"C'est l'enfer": la prison française de Bordeaux-Gradignan souffre d'une surpopulation dépassant 200% et ses conditions de détention "indignes", devenues un symbole du malaise carcéral, perdurent selon des associations, malgré quelques progrès.
Alors que le nombre de détenus en France a atteint un nouveau record à 75.130 pour 61.000 places en novembre, ce centre pénitentiaire du sud-ouest édifié dans les années 1960 a fait l'objet de plusieurs procédures et rapports accablants depuis un an en raison de sa vétusté et de son engorgement.
Soit un taux d'occupation de 211%, l'un des plus élevés de France. À cela s'ajoutent les insectes, les infiltrations d'eau, la saleté...
Un détenu âgé de 20 ans témoigne:
Les cafards, on les écrase ou on les jette, c'est sans fin.
Le jeune homme, jogging coloré et bouc au menton, sirote un café en utilisant un bocal en guise de tasse. Dans sa cellule de 8 mètres carrés, il cohabite avec deux autres détenus et dort par terre. Du linge sèche sur des cordelettes, l'unique table est couverte d'ustensiles de cuisine ou de cigarettes.
Pas de porte aux toilettes, dissimulées derrière un simple drap; les murs s'écaillent et au sol, des carreaux partent en lambeaux.
Surveillante ébouillantée
C'est l'enfer de vivre dans ce milieu-là.

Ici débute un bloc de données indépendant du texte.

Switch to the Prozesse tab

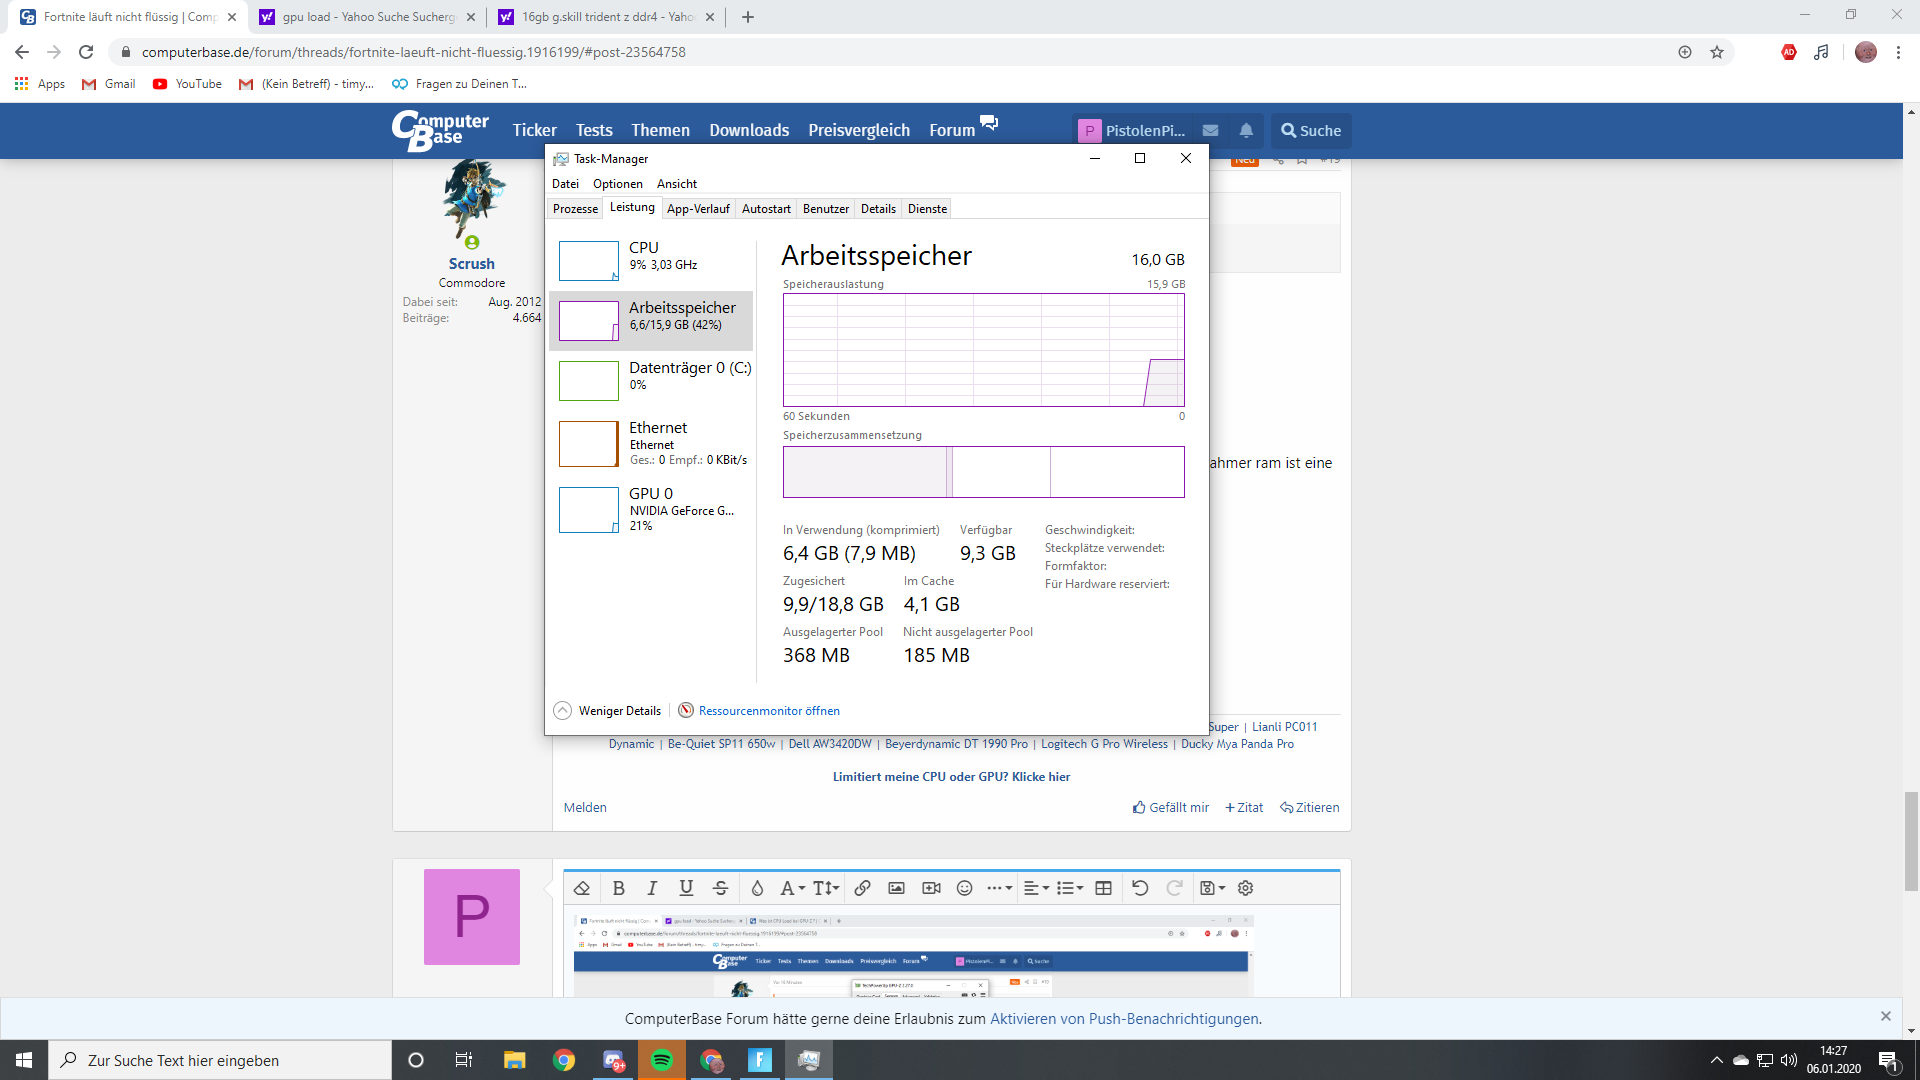pyautogui.click(x=574, y=209)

Tensions et incidents se multiplient: coups à l'encontre d'un surveillant en août, surveillante ébouillantée en novembre au quartier d'isolement, incendie d'une cellule en décembre...
L'Observatoire international des prisons (OIP), l'Association de défense des droits des détenus et l'ordre des avocats de Bordeaux ont attaqué l'État en justice dans la foulée. Et obtenu du tribunal administratif neuf injonctions concrètes, visant notamment à améliorer la luminosité des cellules, la qualité des repas ou l'accès aux soins médicaux. L'administration assure aussi avoir investi pour rénover certaines douches.

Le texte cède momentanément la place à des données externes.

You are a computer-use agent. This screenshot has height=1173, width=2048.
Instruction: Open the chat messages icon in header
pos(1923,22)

Mais pas de mesures structurelles, déplore Nicolas Ferran, responsable des contentieux à l'OIP. Et de déplorer:
Un établissement surpeuplé ne garantit le respect d'aucun droit fondamental parce que tout dysfonctionne.
Un an plus tard, en novembre, le tribunal administratif de Bordeaux a estimé satisfaites plusieurs injonctions, avec un point noir persistant: le manque de personnel médical, calculé à partir de la capacité d'accueil théorique. Actuellement, la prison compte 3,9 médecins généralistes en équivalent temps plein, et 2,8 psychiatres.
"Prison du XXIe siècle"
Alors que 15.000 places supplémentaires sont attendues en France d'ici trois ans, un nouveau bâtiment doit être inauguré en mai à Gradignan, première étape d'un futur complexe de 600 places à l'horizon 2027.
Avec 600 places globales en 2027, certains considèrent qu'ils disposent déjà de 1.200.